[Text shown]:
Hyderabad: Nano-sized membrane bubbles known as extracellular vesicles activate the immune system in mice and seem to render their tumours sensitive to a type of immunotherapy drug called a checkpoint inhibitor. This is according to a new study published in Cancer Immunology Research by researchers at Karolinska Institutet. Treatments for various forms of cancer have improved considerably over recent years thanks to a type of drug called a checkpoint inhibitor, which then helps the immune system’s T cells to attack the cancer cells.
However, even though some patients respond extremely well to treatment, a large proportion only sees temporary improvement, if any. Scientists are devoting considerable energy to understanding why this is so and to combining checkpoint inhibitors with other therapies in order to increase the cancer survival rate.
A new cancer therapy: Researchers from Karolinska Institutet show how a form of round nanoparticles called exosomes or extracellular vesicles is a promising path to follow. “It seems that the vesicles make the tumour immunologically active so that the checkpoint therapy can gain purchase and start to work,” says the study’s last author Susanne Gabrielsson, professor at the Department of Medicine (Solna), Karolinska Institutet. “These results give support to the further development of extracellular vesicles as a new cancer therapy.”
Extracellular vesicles are sometimes referred to as the body’s messengers. They are membrane-bound nano-scale bubbles that cells can send to each other to exchange information. Vesicles from tumour cells, for instance, can switch off the immune system so that the cancer can spread, while vesicles from immune cells can activate an immune response.
Can activate immune cells: In earlier studies, the KI researchers have shown that a certain type of extracellular vesicle from immune cells can activate immune T cells and reduce tumour growth in mice. In the present study, they examined how these vesicles function in a mouse model of a skin cancer that is resistant to checkpoint inhibitor therapy.
The extracellular vesicles used in the study were isolated from the mice’s own immune cells (dendritic cells). And in this case, a cancer-specific protein called ovalbumin and a molecule called alpha-Galactosylceramide were then added, both of which stimulate T cells and natural killer cells.

[Listed records]:
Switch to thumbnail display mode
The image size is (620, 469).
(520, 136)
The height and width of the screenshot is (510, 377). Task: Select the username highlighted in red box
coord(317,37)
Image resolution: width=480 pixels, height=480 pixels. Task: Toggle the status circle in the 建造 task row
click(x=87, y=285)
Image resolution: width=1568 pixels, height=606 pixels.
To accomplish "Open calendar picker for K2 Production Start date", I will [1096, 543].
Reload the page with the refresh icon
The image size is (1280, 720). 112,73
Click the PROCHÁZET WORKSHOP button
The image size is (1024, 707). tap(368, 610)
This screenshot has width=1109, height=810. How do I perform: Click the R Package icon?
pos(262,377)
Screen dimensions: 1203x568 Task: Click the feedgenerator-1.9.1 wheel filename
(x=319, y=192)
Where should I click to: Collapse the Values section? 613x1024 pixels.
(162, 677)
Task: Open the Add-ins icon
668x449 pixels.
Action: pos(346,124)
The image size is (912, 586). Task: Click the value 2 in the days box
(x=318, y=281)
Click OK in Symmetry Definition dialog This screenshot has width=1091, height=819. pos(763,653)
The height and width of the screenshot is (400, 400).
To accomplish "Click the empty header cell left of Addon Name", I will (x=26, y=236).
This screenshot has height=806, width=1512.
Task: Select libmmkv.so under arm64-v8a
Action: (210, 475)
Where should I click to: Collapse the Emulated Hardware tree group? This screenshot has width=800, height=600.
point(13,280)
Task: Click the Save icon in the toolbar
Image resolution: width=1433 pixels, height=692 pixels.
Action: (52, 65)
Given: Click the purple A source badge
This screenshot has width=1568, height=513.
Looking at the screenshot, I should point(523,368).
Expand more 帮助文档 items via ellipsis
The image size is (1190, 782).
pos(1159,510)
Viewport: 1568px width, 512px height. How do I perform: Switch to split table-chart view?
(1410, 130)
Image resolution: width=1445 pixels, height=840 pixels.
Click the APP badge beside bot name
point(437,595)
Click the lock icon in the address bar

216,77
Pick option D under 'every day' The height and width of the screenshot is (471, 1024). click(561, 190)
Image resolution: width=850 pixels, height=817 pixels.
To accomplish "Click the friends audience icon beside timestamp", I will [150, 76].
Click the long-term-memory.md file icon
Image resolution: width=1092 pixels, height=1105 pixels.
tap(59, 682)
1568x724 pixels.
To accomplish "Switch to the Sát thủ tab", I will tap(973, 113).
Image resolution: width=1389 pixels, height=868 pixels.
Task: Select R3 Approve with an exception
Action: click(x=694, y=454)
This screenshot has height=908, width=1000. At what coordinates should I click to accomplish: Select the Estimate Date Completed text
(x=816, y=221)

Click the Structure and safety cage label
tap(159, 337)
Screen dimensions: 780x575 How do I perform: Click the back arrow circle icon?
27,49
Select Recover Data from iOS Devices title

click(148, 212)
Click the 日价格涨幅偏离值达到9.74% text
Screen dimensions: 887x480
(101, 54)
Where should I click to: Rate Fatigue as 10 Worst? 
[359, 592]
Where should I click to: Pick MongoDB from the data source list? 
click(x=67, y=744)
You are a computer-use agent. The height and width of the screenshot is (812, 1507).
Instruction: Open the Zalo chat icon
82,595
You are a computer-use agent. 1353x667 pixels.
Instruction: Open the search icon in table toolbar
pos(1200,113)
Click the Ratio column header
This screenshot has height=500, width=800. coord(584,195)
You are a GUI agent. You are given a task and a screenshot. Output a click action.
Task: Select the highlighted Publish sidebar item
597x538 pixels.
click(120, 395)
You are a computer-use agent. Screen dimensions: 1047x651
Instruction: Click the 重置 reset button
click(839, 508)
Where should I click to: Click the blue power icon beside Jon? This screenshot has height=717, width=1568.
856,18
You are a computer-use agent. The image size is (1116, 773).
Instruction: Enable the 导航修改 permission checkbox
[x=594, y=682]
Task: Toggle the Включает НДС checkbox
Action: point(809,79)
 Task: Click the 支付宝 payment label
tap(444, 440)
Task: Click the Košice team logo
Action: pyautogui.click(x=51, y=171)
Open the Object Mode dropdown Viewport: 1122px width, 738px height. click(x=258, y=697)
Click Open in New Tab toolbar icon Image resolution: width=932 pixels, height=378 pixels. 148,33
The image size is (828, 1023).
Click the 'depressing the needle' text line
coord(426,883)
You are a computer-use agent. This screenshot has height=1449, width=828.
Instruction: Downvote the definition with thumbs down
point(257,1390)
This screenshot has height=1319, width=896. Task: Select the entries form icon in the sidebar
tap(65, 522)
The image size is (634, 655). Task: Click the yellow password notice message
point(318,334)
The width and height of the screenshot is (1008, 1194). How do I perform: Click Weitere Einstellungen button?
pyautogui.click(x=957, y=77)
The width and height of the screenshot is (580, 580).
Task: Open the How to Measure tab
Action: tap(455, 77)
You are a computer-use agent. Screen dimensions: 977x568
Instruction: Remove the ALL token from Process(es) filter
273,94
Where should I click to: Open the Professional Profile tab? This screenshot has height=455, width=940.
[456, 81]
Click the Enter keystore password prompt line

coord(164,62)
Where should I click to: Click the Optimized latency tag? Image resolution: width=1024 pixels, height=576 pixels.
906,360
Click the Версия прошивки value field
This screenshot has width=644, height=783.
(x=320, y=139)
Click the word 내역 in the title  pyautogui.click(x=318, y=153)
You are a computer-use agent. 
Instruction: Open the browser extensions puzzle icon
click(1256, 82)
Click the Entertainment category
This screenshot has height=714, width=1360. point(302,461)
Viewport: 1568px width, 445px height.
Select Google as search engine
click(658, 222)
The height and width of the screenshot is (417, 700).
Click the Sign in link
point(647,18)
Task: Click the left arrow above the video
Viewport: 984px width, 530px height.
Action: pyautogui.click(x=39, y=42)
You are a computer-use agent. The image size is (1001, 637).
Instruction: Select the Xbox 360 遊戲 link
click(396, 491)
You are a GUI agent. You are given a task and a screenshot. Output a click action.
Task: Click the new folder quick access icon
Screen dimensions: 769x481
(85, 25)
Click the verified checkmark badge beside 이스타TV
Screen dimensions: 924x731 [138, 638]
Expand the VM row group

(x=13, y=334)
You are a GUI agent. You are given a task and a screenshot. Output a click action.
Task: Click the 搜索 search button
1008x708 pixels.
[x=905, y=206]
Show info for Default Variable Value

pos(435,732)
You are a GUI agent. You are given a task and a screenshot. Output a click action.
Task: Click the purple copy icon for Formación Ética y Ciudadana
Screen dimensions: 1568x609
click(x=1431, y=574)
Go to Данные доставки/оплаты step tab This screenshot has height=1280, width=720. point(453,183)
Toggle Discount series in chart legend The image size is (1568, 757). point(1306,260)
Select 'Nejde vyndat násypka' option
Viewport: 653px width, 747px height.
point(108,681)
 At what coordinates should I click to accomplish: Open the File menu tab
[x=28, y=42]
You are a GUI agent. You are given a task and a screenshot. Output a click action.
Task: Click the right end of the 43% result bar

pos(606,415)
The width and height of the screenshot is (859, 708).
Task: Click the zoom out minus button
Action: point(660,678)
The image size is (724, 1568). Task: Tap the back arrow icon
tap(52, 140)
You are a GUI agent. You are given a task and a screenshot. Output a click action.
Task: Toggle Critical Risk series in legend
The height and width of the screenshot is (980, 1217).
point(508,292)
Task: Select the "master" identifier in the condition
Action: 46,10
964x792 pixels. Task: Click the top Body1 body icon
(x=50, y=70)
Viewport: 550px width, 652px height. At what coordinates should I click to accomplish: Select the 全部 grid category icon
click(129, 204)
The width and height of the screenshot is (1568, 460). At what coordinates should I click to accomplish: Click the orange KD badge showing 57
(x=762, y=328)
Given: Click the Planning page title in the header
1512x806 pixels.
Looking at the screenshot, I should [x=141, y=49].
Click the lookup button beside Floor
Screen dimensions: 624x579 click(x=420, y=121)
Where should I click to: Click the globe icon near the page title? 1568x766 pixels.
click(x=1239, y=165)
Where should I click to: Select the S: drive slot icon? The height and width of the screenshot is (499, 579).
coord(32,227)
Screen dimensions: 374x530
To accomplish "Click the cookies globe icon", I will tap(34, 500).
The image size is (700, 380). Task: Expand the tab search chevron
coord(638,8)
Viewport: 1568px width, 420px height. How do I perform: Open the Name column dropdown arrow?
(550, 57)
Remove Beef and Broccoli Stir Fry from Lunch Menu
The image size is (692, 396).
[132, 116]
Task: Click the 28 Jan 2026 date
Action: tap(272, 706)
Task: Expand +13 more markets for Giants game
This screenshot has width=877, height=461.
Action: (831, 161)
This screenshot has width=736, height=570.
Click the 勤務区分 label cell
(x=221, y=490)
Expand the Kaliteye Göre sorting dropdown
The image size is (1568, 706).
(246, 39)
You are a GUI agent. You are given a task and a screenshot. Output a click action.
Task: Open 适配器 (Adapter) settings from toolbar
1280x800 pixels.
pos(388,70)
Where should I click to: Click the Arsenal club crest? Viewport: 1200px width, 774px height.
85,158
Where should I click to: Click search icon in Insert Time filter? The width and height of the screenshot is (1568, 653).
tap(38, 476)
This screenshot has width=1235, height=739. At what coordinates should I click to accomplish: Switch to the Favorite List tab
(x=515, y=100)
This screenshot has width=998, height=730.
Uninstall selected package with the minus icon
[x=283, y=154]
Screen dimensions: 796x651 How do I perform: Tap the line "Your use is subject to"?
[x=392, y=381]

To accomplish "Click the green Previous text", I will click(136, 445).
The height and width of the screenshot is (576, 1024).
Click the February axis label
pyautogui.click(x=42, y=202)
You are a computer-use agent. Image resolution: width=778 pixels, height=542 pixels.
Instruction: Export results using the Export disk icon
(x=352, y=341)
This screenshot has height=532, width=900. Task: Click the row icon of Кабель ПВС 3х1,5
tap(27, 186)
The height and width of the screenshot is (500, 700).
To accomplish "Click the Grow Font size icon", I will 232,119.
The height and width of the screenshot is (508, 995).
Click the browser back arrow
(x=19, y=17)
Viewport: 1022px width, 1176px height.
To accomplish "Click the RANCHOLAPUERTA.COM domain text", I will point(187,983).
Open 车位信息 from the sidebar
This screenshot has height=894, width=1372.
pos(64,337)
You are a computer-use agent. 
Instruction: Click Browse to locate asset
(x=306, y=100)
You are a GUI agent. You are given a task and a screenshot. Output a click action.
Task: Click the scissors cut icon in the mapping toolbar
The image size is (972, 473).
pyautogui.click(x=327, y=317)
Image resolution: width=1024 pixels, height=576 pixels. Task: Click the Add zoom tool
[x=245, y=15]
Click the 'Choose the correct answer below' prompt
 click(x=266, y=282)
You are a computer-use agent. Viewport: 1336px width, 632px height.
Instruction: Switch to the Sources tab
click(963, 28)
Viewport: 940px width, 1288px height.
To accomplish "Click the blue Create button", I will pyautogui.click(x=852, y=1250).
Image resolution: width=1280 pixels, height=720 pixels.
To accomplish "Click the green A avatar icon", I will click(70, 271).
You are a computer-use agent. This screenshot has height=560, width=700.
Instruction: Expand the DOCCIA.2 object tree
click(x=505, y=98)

[Description of the task]:
Answer these questions from the article on extracellular vesicles:
(a) In which journal was the new study published?
(b) From which cells of the mice were the extracellular vesicles used in the study isolated?
(c) What two substances were added to those vesicles?

[Solution to the exercise]:
(a) Cancer Immunology Research.
(b) The mice's own immune cells, the dendritic cells.
(c) A cancer-specific protein called ovalbumin and a molecule called alpha-Galactosylceramide.